Step 1: Update your GPU drivers to the latest June 2026 release. Use AMD Drivers and Support for Radeon cards or the Intel Download Center for Arc GPUs, then restart Windows so the install fully applies.

Step 2: Clear the DirectX shader cache with the Windows Disk Cleanup tool. This forces a clean recompile and reduces the freezing that builds up after driver changes.

Step 3: Cap your frame rate at 60 FPS through the NVIDIA Control Panel or AMD Adrenalin software instead of the in-game limiter. The external cap gives older CPUs room to breathe and smooths the frame-time spikes that hit during boss fights.
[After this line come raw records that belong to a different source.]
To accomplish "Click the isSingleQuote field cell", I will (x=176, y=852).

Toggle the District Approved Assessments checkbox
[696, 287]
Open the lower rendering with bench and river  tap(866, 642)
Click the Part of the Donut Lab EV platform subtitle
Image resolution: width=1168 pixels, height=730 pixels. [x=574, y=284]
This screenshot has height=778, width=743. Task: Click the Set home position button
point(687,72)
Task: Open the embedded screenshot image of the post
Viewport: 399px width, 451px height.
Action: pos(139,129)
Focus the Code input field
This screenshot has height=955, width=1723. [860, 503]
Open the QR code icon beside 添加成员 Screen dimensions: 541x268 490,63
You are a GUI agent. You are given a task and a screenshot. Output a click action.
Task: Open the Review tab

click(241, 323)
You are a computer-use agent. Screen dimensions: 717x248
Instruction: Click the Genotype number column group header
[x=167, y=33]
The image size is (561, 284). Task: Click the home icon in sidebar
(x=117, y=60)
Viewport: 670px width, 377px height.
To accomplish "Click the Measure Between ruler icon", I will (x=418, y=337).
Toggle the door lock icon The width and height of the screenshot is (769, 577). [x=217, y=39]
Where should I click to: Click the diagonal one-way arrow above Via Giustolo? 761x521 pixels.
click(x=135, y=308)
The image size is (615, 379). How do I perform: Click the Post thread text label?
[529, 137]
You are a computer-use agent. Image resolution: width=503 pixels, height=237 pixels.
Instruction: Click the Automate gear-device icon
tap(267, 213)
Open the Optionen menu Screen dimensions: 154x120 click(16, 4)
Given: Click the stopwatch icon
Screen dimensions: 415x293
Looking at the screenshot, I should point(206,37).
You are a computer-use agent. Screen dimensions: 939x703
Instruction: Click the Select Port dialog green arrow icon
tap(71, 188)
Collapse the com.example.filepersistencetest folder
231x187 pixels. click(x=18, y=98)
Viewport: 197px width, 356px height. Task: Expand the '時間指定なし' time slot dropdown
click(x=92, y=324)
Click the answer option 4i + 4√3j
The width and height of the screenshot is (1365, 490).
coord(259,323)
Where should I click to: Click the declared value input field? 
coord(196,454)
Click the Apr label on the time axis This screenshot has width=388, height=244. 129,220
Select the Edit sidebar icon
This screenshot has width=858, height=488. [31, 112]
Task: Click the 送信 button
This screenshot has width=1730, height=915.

Step 4: Restart the game every two hours. Build 0.1.0 has a known memory leak that causes a gradual slowdown across long sessions, and a fresh launch clears it. Do not enable the in-game VSync option in version 0.1.0. It is currently bugged and adds heavy input lag. Limit your frame rate through your GPU driver software instead. If textures go missing, the screen loads black, or the game behaves oddly after an update, verify the game files through Steam to repair the install.

Image credit: THQ Nordic

How to confirm the settings worked

You know the edits applied when the volumetric fog no longer fills the Underdwellers starting zone, and your frame counter climbs from the high 30s into the mid-50s or better. If your numbers stay low after a restart, the most common cause is that Engine.ini was not set to read-only, so the game reset your changes on launch. Reopen the file, confirm the [SystemSettings] block is still present, and re-check the read-only box. With the config edits, the launch options, and a Low graphics profile in place, a mid-range or older PC can hold a stable 60 FPS while the Early Access build continues to receive optimization patches.